The Communications Decision Tree

When the principal looks at any communication during a registered offering, the analysis follows the same four-step path:

  1. Is this an offer or a prospectus? If no (e.g., regularly released factual information that does not reference the offering), the framework is not triggered.
  2. What phase is the deal in? Pre-filing, waiting period, or post-effective. The available carve-outs are different in each phase.
  3. Does the communication fit a permitted category? Final prospectus, preliminary prospectus, free-writing prospectus, tombstone advertisement, proposed-offering notice, generic advertising, non-participating-broker research, regularly-released issuer information, etc.
  4. Have the mechanics been satisfied? Filing requirements (FWP filing, prospectus filing on EDGAR), legend requirements, recordkeeping, prior filing of a prelim with pricing for non-WKSI use of a free-writing prospectus.

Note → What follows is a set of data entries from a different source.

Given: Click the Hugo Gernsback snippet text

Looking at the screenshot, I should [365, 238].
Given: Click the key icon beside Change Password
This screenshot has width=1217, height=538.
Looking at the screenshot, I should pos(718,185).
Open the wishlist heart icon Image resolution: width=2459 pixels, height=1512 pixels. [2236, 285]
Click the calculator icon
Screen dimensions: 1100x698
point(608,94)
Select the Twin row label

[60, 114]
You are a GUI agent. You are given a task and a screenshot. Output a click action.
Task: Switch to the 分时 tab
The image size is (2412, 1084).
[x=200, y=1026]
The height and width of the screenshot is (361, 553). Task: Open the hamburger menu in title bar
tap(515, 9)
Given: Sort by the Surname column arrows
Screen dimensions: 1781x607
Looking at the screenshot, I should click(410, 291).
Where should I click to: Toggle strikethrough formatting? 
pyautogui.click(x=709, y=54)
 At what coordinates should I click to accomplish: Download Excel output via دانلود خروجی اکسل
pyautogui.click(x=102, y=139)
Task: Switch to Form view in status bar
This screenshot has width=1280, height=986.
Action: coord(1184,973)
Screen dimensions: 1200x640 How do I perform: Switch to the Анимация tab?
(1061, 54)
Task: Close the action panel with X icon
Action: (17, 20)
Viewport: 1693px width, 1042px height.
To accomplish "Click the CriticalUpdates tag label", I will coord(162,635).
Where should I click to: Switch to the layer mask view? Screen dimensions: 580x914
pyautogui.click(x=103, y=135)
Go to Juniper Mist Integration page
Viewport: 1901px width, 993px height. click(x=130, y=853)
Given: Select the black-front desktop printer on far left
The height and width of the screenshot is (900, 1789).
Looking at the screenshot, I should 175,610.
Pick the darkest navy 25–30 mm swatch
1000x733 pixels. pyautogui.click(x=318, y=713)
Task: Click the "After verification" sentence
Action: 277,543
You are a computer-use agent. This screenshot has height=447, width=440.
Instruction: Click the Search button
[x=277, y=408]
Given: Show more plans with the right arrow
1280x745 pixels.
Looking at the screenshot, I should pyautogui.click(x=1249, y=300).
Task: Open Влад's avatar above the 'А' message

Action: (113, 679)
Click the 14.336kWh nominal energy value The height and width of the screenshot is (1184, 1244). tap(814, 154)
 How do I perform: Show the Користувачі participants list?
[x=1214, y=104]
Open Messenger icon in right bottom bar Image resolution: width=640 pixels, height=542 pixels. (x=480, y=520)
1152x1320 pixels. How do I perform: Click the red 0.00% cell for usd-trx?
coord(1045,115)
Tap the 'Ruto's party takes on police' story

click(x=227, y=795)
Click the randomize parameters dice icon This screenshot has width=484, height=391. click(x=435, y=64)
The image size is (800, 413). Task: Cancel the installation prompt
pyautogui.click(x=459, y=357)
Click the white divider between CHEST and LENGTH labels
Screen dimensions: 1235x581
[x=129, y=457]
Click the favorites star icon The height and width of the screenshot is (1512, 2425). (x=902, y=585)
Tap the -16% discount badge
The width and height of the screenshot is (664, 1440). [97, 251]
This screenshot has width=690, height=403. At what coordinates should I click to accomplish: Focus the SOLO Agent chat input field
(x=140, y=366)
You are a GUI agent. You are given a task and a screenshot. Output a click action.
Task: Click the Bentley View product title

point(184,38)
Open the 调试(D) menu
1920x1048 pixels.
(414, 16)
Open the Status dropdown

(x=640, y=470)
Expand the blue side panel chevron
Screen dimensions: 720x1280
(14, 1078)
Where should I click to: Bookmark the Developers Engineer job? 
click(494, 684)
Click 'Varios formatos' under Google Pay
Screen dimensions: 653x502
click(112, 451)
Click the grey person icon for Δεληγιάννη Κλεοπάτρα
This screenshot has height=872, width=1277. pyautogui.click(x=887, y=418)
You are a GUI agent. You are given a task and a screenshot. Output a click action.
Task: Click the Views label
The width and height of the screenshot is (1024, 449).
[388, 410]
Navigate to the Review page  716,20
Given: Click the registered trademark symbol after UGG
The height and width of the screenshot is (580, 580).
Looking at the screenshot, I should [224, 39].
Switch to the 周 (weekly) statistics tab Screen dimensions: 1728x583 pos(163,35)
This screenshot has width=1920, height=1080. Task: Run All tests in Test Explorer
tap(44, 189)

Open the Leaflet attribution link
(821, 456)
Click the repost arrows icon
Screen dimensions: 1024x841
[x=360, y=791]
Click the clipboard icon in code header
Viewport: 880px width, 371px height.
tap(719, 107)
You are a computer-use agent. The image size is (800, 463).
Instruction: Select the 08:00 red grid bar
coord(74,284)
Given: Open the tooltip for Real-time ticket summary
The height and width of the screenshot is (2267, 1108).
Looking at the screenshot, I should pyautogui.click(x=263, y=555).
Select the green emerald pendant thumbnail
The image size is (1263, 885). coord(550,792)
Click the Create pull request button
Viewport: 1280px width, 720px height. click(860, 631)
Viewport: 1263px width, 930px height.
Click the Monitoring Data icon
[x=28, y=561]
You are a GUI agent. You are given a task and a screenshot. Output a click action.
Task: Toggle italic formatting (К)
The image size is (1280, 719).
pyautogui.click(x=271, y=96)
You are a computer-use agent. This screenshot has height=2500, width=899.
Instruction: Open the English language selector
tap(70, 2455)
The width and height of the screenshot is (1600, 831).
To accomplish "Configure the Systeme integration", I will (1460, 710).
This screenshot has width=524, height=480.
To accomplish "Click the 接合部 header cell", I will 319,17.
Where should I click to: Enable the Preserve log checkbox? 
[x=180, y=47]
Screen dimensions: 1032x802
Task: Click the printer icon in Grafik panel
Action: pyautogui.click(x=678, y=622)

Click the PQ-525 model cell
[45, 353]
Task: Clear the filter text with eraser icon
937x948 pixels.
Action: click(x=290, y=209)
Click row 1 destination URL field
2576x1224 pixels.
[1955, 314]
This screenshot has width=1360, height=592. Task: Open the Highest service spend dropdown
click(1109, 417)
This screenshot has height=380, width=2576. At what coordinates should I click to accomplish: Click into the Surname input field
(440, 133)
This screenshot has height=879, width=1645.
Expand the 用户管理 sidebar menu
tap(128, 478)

Every Series 24 question about communications can be mapped onto this tree. The exam picks a fact pattern and asks which step fails.

Exam Tip: Gotchas

  • The phase determines which carve-outs are available. The WKSI pre-filing-offer safe harbor is pre-filing only; the free-writing prospectus framework is post-filing only; access-equals-delivery is post-effective only. Mismatching the rule to the phase is a common wrong-answer pattern.
  • Mechanical failures (legend missing, filing missed, prelim not yet filed) collapse a permitted communication into an illegal prospectus. Substantive permission is necessary but not sufficient; the mechanics also have to be done.
  • The exam will frame violations as "the firm believed in good faith..." Good faith is not the test. The test is whether the communication fits a permitted category and the mechanics were satisfied.